[Abnormal vasomotor response of the forearm due to propranolol-induced loss of cardiopulmonary baroreflex sensitivity: experience with seven cases of recent myocardial infarct].

In 7 patients suffering from acute myocardial infarction (AMI) occurring in the previous 30 days, we investigated forearm vascular reactivity to lower body negative pressure (LBNP), by the strain gauge plethysmography with simultaneous administration of negative pressure around the lower limbs. This manoeuvre has then been repeated after 10 days of oral beta-blocker therapy (propanolol 160 mg/die).

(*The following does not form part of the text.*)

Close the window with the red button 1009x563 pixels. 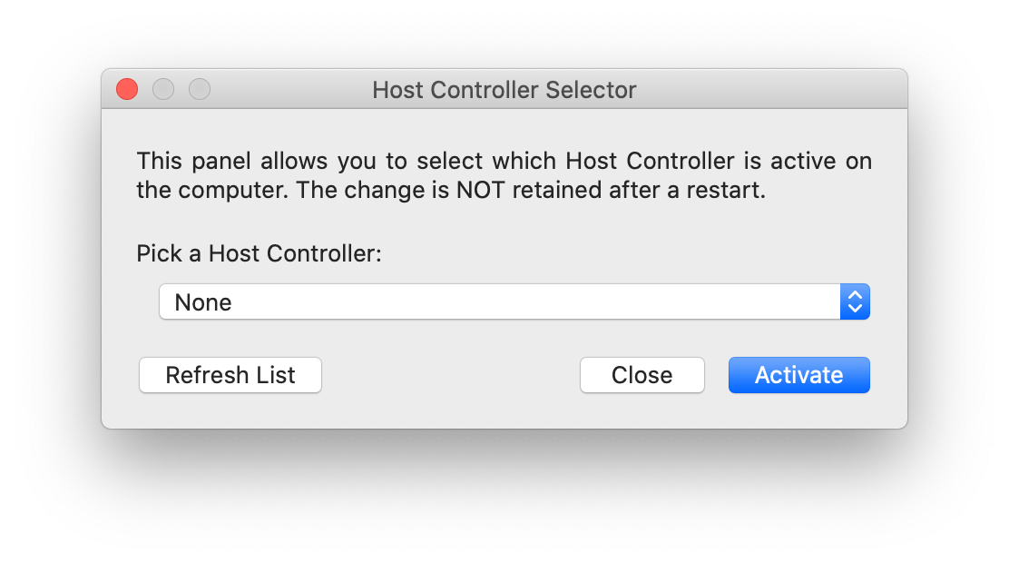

A significant flow reduction derived from LBNP associated to plethysmography with respect to plethysmography alone, but this significant difference was suppressed by propranolol treatment, that prevented the reflex decrease in forearm blood flow, (forearm blood flow from 5.97 to 3.85 ml/min/100 ml in wash-out vs 5.64 to 5.75 ml/min/100 ml during propranolol treatment). We hypothesize that this phenomenon is due to the desensitizing effect of propranolol on cardiopulmonary mechanoreceptors (CPB), with the consequent loss or reduction of their functional inhibition for the efferent sympathetic outflow towards resistance vessels in skeletal muscle. Therefore, LBNP does not elicit forearm reflex sympathetic vasoconstriction, because pressure unloading of CPB areas is no longer able to modify sympathetic discharge, since the influence on it of baroreceptor activity has already been weakened by prolonged beta-blockade. Thus, the LBNP low levels, by ruling out and/or by removing the CPB activity are theorically able to elicit sympathetic "disinhibition", and to exercise, consequently, a reflex, vasoconstrictor influence upon the forearm vascular bed, whereas the same reflex behaviour by forearm resistance vessels does not appear feasible if the CPB activity has been preventively minimized by prolonged, chronic beta-blockade.